Printed on Sun Aug 07 2022 8:11:32 PM

World Bank suspended financial aid to Sudan

International desk
World Bank
The World Bank has suspended financial aid to the North African country of Sudan after the military overthrew the interim government and seized power through a coup. Meanwhile, workers, doctors, and pilots of the country's state-owned oil company have joined the civil disobedience movement in protest of the military coup.

Thousands of Sudanese pro-democracy protesters have taken to the streets since General Abdul Fattah al-Burhan, the country's armed forces chief, seized power in a coup on Monday. Clashes with security forces have left several protesters dead.

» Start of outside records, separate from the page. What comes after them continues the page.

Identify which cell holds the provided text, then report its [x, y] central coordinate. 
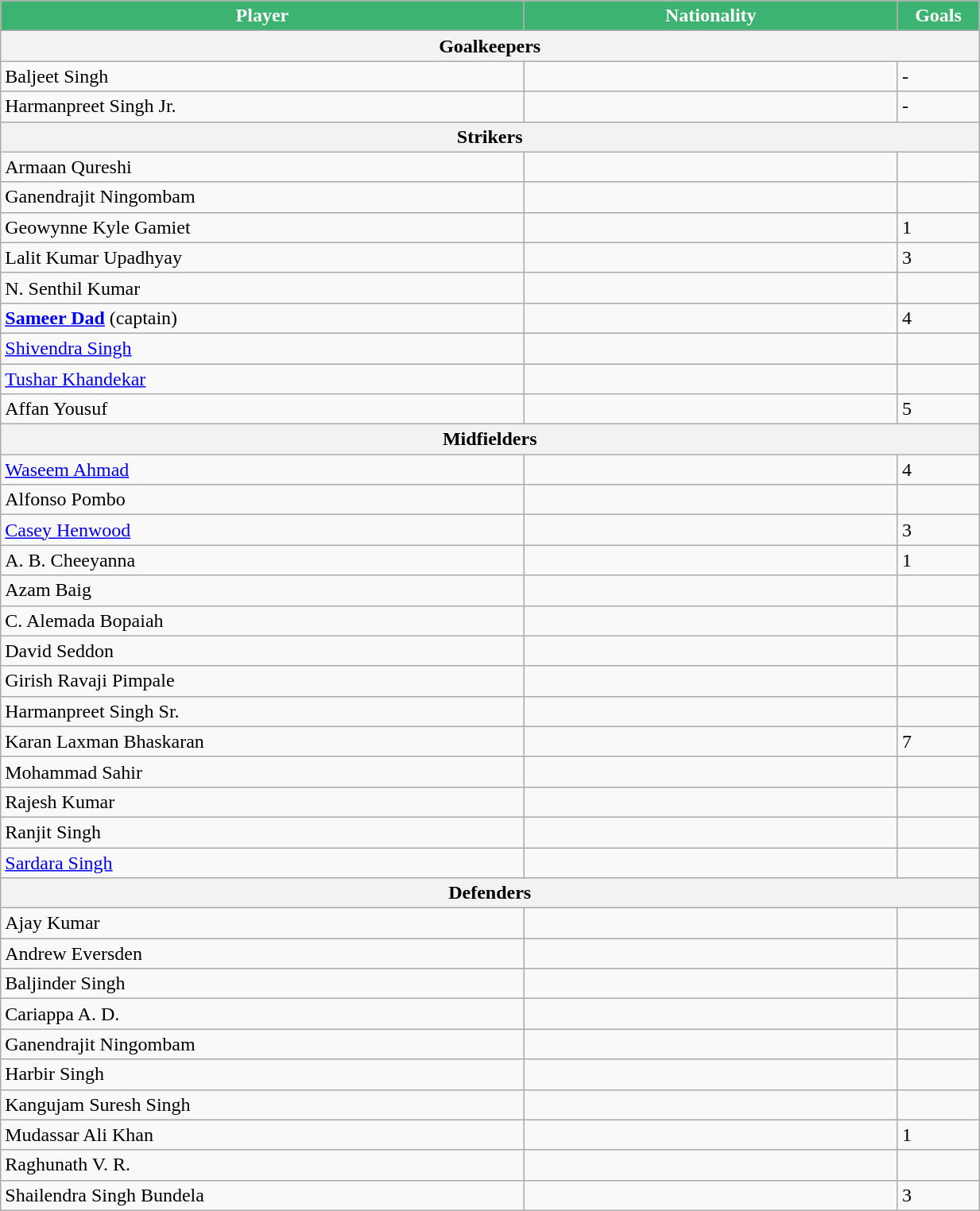
Ranjit Singh [262, 832]
Karan Laxman Bhaskaran [262, 742]
Baljeet Singh [262, 76]
Goalkeepers [490, 46]
Shivendra Singh [262, 348]
Raghunath V. R. [262, 1165]
David Seddon [262, 651]
Sameer Dad (captain) [262, 318]
Harbir Singh [262, 1075]
Strikers [490, 137]
Sardara Singh [262, 862]
Cariappa A. D. [262, 1014]
5 [938, 409]
Mudassar Ali Khan [262, 1135]
Alfonso Pombo [262, 500]
Harmanpreet Singh Jr. [262, 107]
Girish Ravaji Pimpale [262, 681]
Rajesh Kumar [262, 802]
Casey Henwood [262, 530]
Azam Baig [262, 591]
Ajay Kumar [262, 924]
Goals [938, 16]
Defenders [490, 893]
Tushar Khandekar [262, 379]
Lalit Kumar Upadhyay [262, 258]
Waseem Ahmad [262, 470]
N. Senthil Kumar [262, 288]
A. B. Cheeyanna [262, 560]
Nationality [711, 16]
Mohammad Sahir [262, 772]
Armaan Qureshi [262, 167]
Affan Yousuf [262, 409]
Midfielders [490, 440]
Kangujam Suresh Singh [262, 1105]
Harmanpreet Singh Sr. [262, 711]
Shailendra Singh Bundela [262, 1195]
7 [938, 742]
Player [262, 16]
Andrew Eversden [262, 954]
Baljinder Singh [262, 984]
Geowynne Kyle Gamiet [262, 227]
C. Alemada Bopaiah [262, 621]
Find where the given text appears and provide that cell's center as [X, Y] coordinate. 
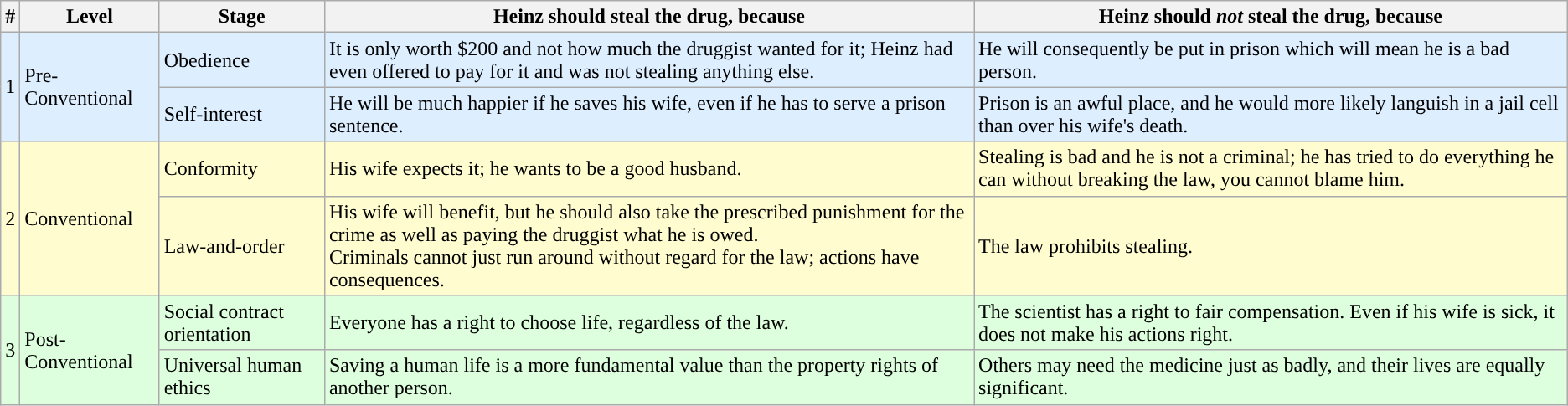
Obedience [241, 60]
Everyone has a right to choose life, regardless of the law. [648, 323]
He will consequently be put in prison which will mean he is a bad person. [1271, 60]
The law prohibits stealing. [1271, 246]
Stage [241, 17]
Prison is an awful place, and he would more likely languish in a jail cell than over his wife's death. [1271, 114]
1 [10, 87]
Others may need the medicine just as badly, and their lives are equally significant. [1271, 377]
Saving a human life is a more fundamental value than the property rights of another person. [648, 377]
His wife expects it; he wants to be a good husband. [648, 169]
Level [90, 17]
Post-Conventional [90, 350]
2 [10, 219]
Heinz should steal the drug, because [648, 17]
The scientist has a right to fair compensation. Even if his wife is sick, it does not make his actions right. [1271, 323]
Social contract orientation [241, 323]
Pre-Conventional [90, 87]
He will be much happier if he saves his wife, even if he has to serve a prison sentence. [648, 114]
It is only worth $200 and not how much the druggist wanted for it; Heinz had even offered to pay for it and was not stealing anything else. [648, 60]
Self-interest [241, 114]
Conformity [241, 169]
Law-and-order [241, 246]
# [10, 17]
3 [10, 350]
Stealing is bad and he is not a criminal; he has tried to do everything he can without breaking the law, you cannot blame him. [1271, 169]
Conventional [90, 219]
Heinz should not steal the drug, because [1271, 17]
Universal human ethics [241, 377]
For the text-containing cell, return its midpoint in (x, y) coordinate format. 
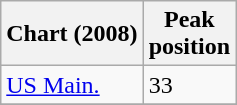
US Main. (72, 85)
33 (189, 85)
Chart (2008) (72, 34)
Peakposition (189, 34)
From the cell containing the given text, extract its center point as [X, Y] coordinate. 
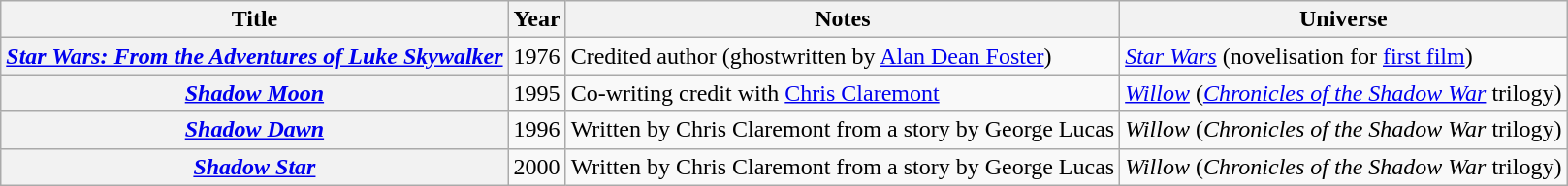
Shadow Star [254, 167]
Co-writing credit with Chris Claremont [843, 93]
1996 [537, 130]
1995 [537, 93]
Title [254, 19]
1976 [537, 56]
Star Wars: From the Adventures of Luke Skywalker [254, 56]
Notes [843, 19]
Shadow Dawn [254, 130]
Shadow Moon [254, 93]
2000 [537, 167]
Universe [1344, 19]
Credited author (ghostwritten by Alan Dean Foster) [843, 56]
Star Wars (novelisation for first film) [1344, 56]
Year [537, 19]
Extract the [x, y] coordinate from the center of the cell holding the provided text.  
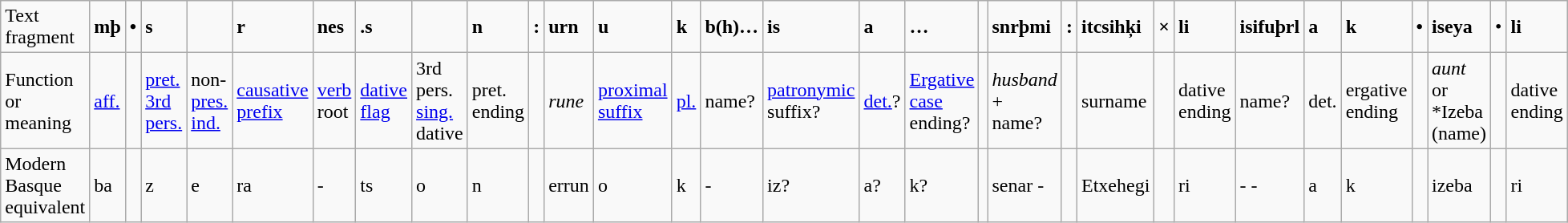
e [210, 185]
ba [107, 185]
iseya [1459, 27]
izeba [1459, 185]
isifuþrl [1270, 27]
Modern Basque equivalent [45, 185]
Text fragment [45, 27]
pl. [686, 101]
det.? [882, 101]
pret. 3rd pers. [164, 101]
husband + name? [1024, 101]
z [164, 185]
… [942, 27]
det. [1323, 101]
b(h)… [732, 27]
errun [569, 185]
proximal suffix [632, 101]
is [811, 27]
aunt or *Izeba (name) [1459, 101]
rune [569, 101]
snrþmi [1024, 27]
Etxehegi [1115, 185]
itcsihķi [1115, 27]
urn [569, 27]
Ergative case ending? [942, 101]
verb root [334, 101]
causative prefix [273, 101]
s [164, 27]
senar - [1024, 185]
surname [1115, 101]
mþ [107, 27]
aff. [107, 101]
ergative ending [1376, 101]
ts [384, 185]
nes [334, 27]
Function or meaning [45, 101]
iz? [811, 185]
- - [1270, 185]
dative flag [384, 101]
r [273, 27]
a? [882, 185]
× [1164, 27]
non-pres. ind. [210, 101]
3rd pers. sing. dative [440, 101]
patronymic suffix? [811, 101]
.s [384, 27]
pret. ending [498, 101]
u [632, 27]
k? [942, 185]
ra [273, 185]
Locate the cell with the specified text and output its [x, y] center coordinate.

After the overthrow of dictator Omar al-Bashir in a popular movement in 2019, a joint sovereign council of military-civilian leadership was formed to restore democracy in the country. The coup leader, General Burhan, on Monday, dissolved the council and declared a state of emergency after seizing power.

Next month, General Abdel Fattah al-Burhan was to hand over the leadership of the governing council to civilian authorities. If this measure was implemented, the power of the military would be reduced. Before that, a coup took place in the country.

General Abdel Fattah al-Burhan says he has seized power to prevent the country from falling into civil war. At the same time, he announced that power would be handed over to the civilian government that won the 2023 elections. But the decision to suspend World Bank funding and new activities was a major blow to the implementation of its plan in one of Africa's poorest countries.

The World Bank resumed operations last March in Sudan, which has been deprived of international aid for three decades under Bashir's rule. The World Bank provides 2 billion in assistance to the country.

In a statement from Washington, World Bank President David Malpas said, "I am deeply concerned about the current situation in Sudan. This situation could have a dramatic impact on the social and economic recovery and development of the country. I'm apprehensive about it.

On the other hand, the International Monetary Fund (IMF) says it is monitoring the current situation in Sudan.

The military ousted the country's Prime Minister Abdullah Hamdak on the day of the coup and took him to an unknown location. He was released on Wednesday but is being held under tight security in the capital, Khartoum.